La vita, l'attesa.


Succede che ti chiamano dall'ospedale e dicono che si fa il trapianto, domani mattina: hai il tempo di correre lì, di metterti la mascherina e il camice, entri, saluti, no il padre no, resta fuori dalla camera, mi guarda, basta uno sguardo, lui sa ma tace (ah uomini, vi adoro, mi fate impazzire, dove sei Semprequello, dove cazzo sei?) mentre la madre e la zia si danno da fare, sono molto pragmatiche e perdono di vista ciò che io e lui abbiamo capito ma non osiamo dirci. Ha una pancia enorme lui, e c'è anche stato un momento (30 anni fa?) in cui mi ero pericolosamente avvicinata io, - che sfrontata mi ero presentata senza mutande, seduta in cucina con tutti quanti mentre lui era chino davanti a me e non ricordo perché, aveva alzato lo sguardo e si era accorto che io ero nuda sotto la gonna, una ragazza terribile davvero- e lui pericolosamente non si era tirato indietro, ma poi per fortuna qualcuno di noi rinsavì, e tutto restò a livello di sguardi, che io avevo 16 anni e lui parecchi di più.

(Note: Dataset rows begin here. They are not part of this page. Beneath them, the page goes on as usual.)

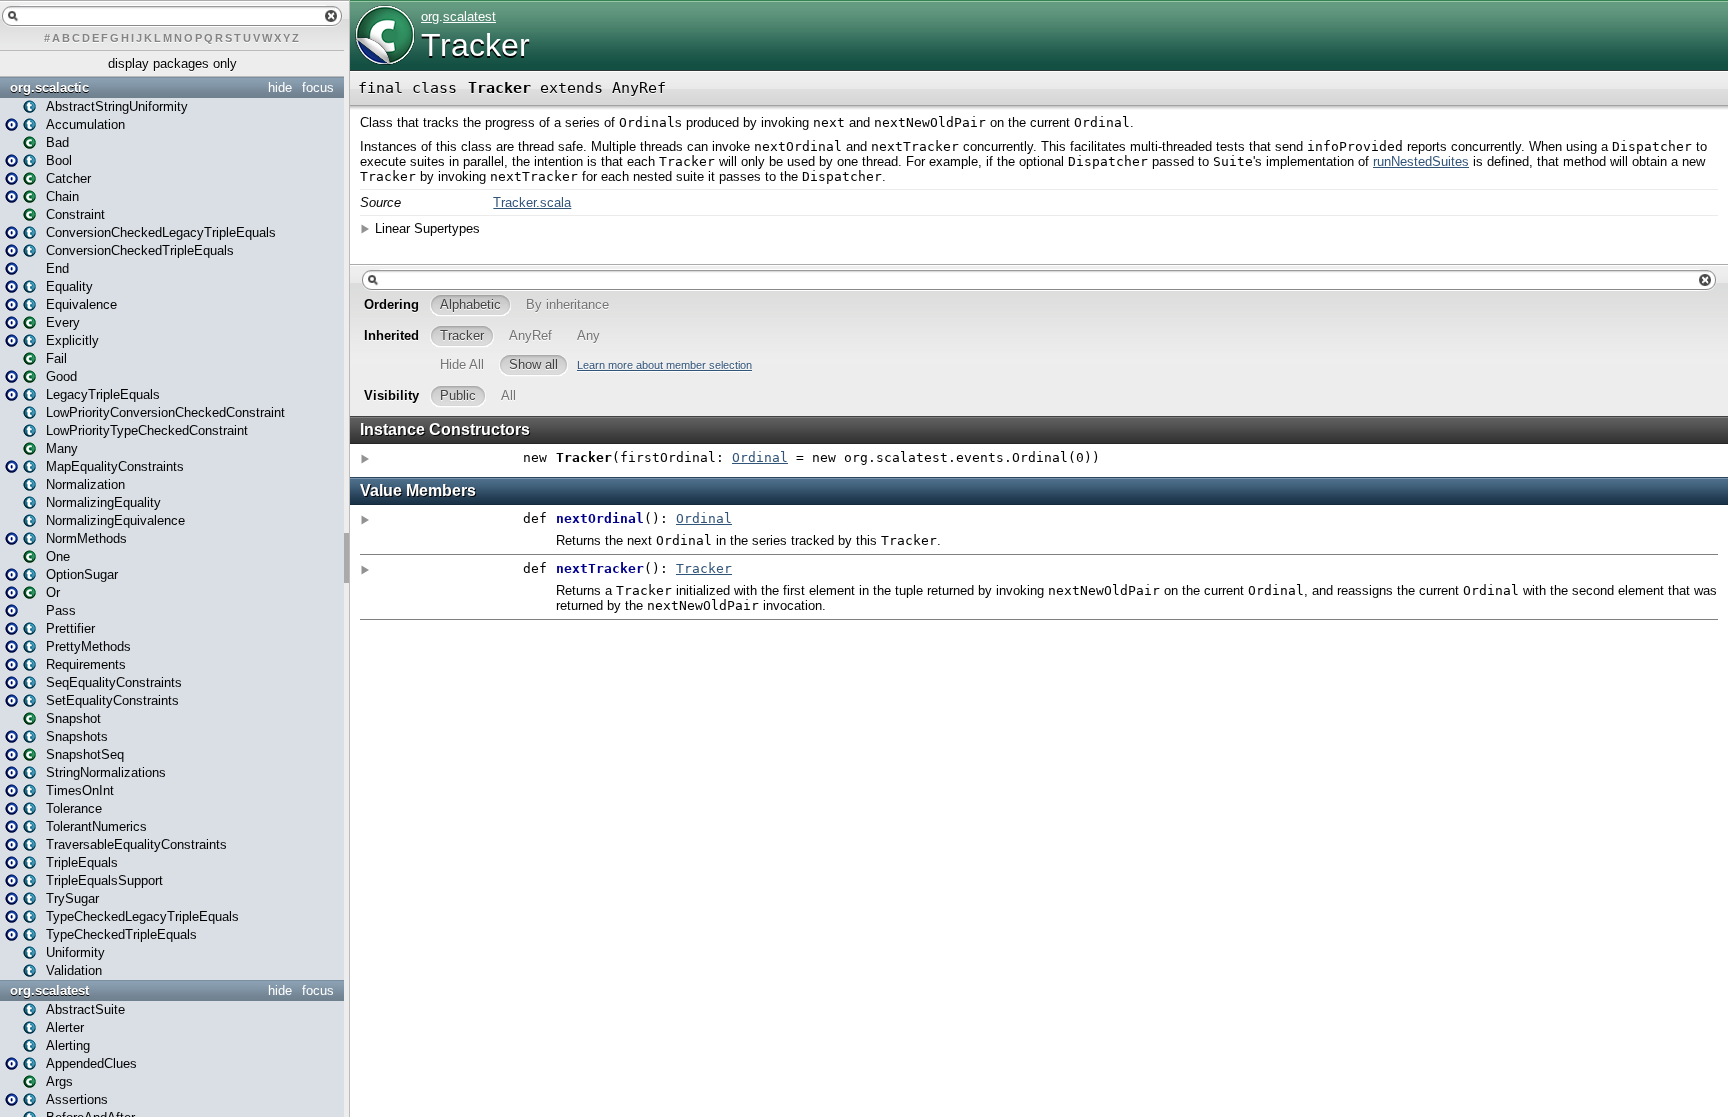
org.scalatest (49, 990)
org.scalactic (49, 87)
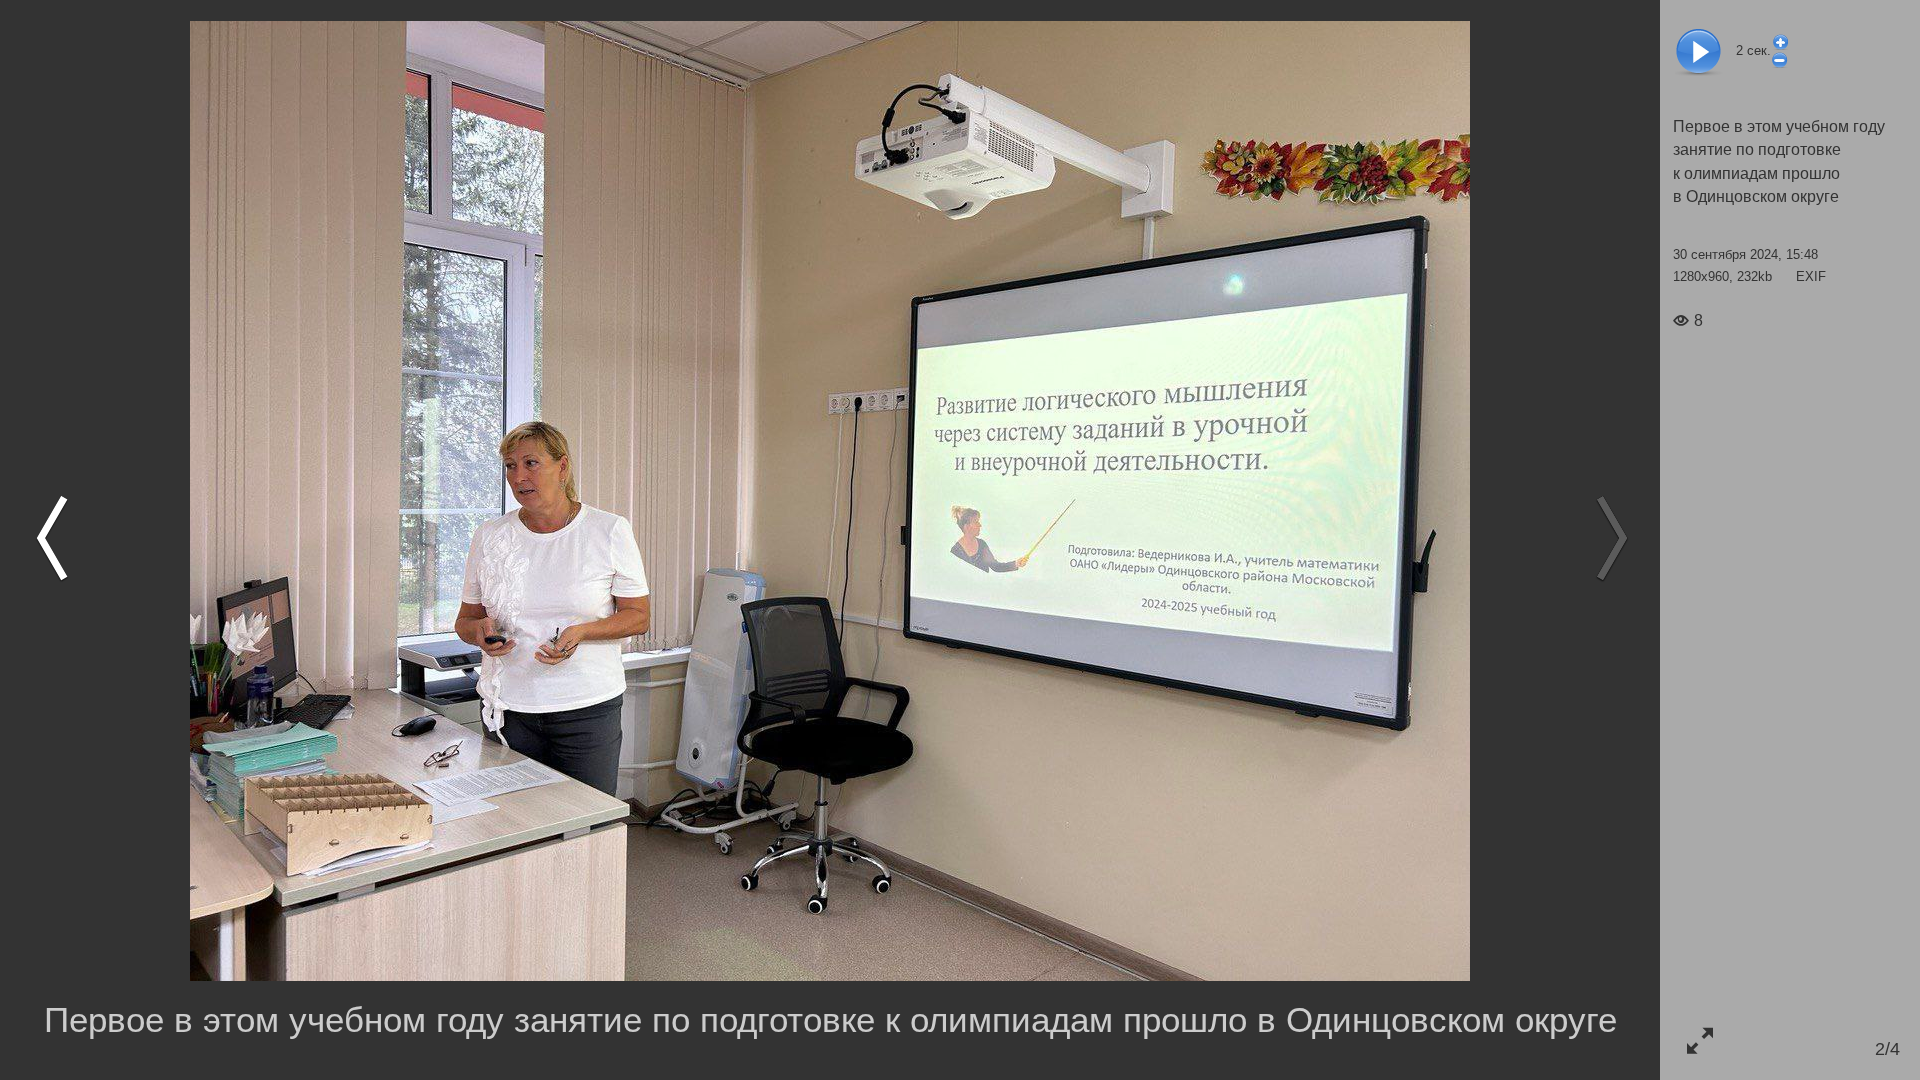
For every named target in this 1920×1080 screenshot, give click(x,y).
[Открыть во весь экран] (1699, 1040)
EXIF (1811, 276)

le donne si affannano a parlare con i dottori, con la malata, tirano le lenzuola del letto, riassettano il cuscino, passano in fretta le mani sul comodino e riordinano le poche cose che lei ha. Noi restiamo fuori, lui con le mani in tasca che cammina e mi guarda bonario e mi chiede

- come stai?

e si muove, poi tace, gli occhi grandi e vispi e quella pancia enorme, sintomo secondo me di un disagio di vivere: che più siete potenti, o uomini, più siete fragili dentro.

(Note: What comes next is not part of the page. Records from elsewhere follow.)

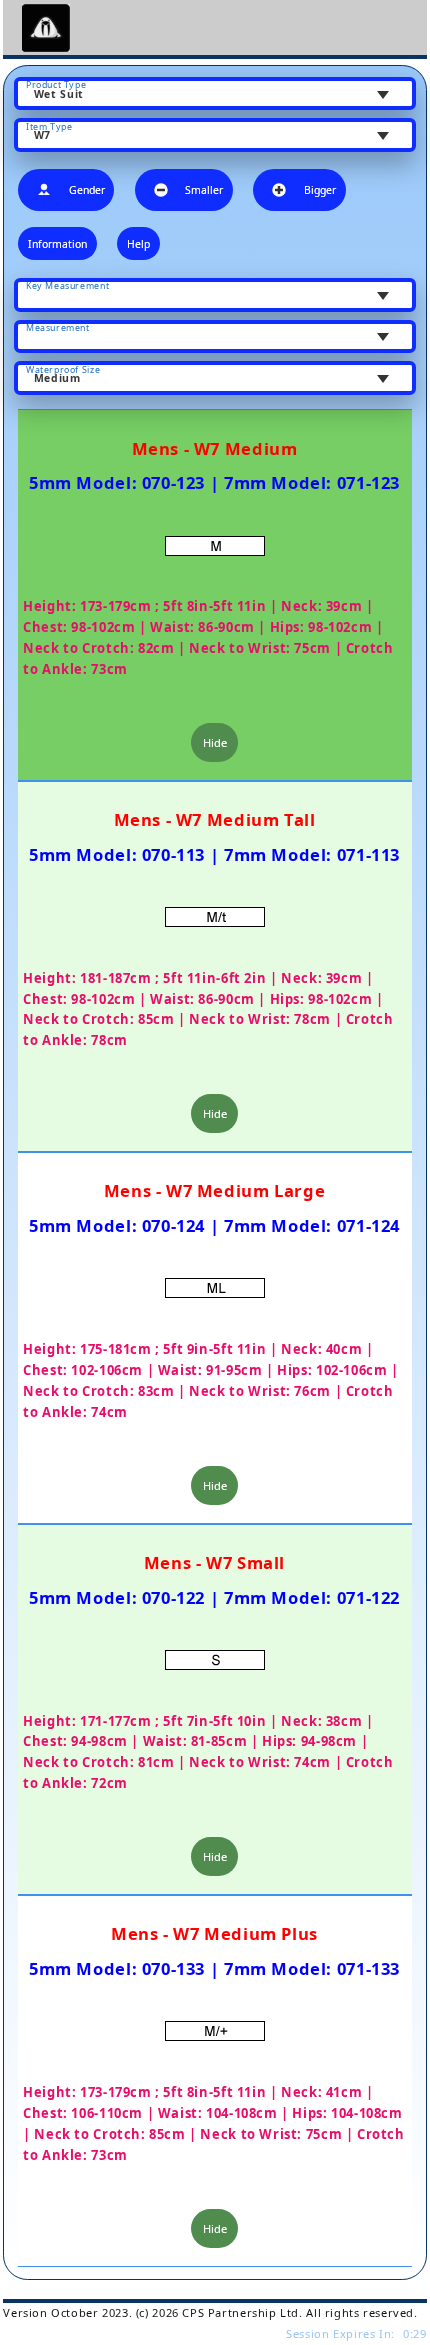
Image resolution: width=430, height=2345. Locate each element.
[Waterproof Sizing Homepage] (49, 28)
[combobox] (214, 94)
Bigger (320, 190)
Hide (215, 742)
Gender (87, 190)
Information (57, 244)
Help (138, 244)
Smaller (204, 190)
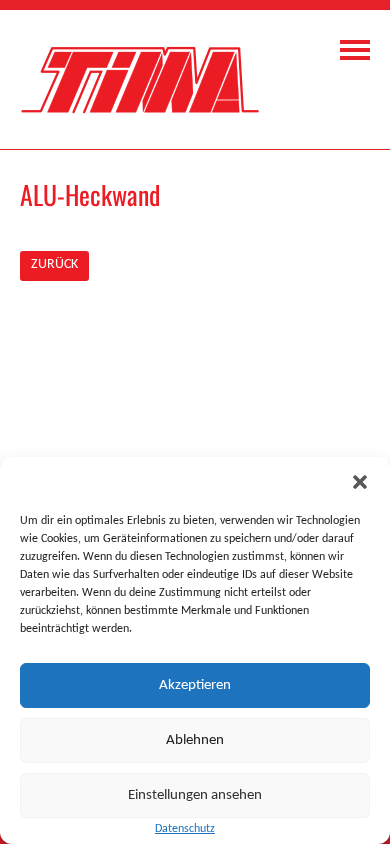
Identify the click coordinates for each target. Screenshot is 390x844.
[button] (360, 482)
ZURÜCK (54, 264)
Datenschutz (185, 829)
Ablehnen (195, 740)
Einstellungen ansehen (195, 795)
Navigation (355, 50)
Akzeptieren (195, 685)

- andate pure a casa, la operiamo domani mattina.

così ci hanno detto. Non ci credo io e nemmeno lui. I dottori ci hanno posato le mani sottili e bianche sugli avambracci e gentilmente ci hanno spinto fuori:

- andate.

Non puoi fare altro che andare. Non c'è nulla da fare.

Ma io credo che la opereranno stanotte. E lo crede anche lui, solo che non lo dice.

- ciao, vado allora

e sono andata via, le mani in tasca nel giaccone che mi fa schifo perché mi ricorda ogni volta che lo indosso, il momento esatto in cui l'ho comprato, e ancora mi viene il nervoso e monta la rabbia verso me stessa e verso il Talebano. L'anno prossimo me ne compro uno nuovo di pacca: questo tiene bene il freddo, ci finisco la stagione. Alzo la cerniera e il bavero con il collo di pelliccia ed esco al freddo della notte. L'ospedale è muto, l'aria ghiacciata, l'oscurità accennata, e io sono sola che cammino verso casa. Vorrei camminare fino a casa, ma mi rendo conto che non è una mossa saggia. Quindi chiamo un taxi.

la opereranno stanotte, che la vita arriva come un soffio: da una parte una perdita, dall'altra una salvezza.

I miei pensieri si accavallano in questa notte di attesa, nella mia casa solitaria: non vado a lavorare domani e forse nemmeno lunedì. E penso.